◆ Dataset records:
⁂

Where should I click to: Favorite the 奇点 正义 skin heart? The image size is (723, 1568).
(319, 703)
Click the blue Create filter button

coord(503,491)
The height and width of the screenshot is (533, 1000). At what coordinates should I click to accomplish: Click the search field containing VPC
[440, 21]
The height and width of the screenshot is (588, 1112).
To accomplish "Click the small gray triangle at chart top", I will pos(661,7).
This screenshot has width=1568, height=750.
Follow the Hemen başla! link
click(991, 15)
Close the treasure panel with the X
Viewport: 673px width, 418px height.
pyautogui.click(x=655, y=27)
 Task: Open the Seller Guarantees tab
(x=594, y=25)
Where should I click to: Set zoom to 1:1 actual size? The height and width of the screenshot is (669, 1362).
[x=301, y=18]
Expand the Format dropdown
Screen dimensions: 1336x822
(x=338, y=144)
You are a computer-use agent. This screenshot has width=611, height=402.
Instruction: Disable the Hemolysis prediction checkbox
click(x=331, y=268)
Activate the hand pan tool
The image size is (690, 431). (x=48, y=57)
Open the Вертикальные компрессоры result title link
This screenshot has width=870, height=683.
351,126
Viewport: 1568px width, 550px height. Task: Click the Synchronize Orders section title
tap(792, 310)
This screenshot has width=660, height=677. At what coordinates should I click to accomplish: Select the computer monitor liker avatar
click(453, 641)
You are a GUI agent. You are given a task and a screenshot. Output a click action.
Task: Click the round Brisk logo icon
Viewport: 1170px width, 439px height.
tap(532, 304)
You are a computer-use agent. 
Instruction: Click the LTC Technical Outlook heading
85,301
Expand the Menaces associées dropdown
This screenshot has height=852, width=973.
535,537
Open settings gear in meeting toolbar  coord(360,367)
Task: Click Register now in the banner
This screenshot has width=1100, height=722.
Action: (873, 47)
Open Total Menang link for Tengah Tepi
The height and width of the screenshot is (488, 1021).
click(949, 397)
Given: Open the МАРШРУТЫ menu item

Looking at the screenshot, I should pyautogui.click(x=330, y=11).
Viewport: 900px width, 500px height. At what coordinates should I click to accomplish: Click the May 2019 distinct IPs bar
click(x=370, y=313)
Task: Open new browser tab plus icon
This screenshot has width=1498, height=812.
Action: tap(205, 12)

⁂

◆ What the task asks: Each line containing the word "agent" needs to be copied from the data above.

◆ Reply to the exercise:
You are a computer-use agent. This screenshot has width=611, height=402.
You are a GUI agent. You are given a task and a screenshot. Output a click action.
You are a computer-use agent. 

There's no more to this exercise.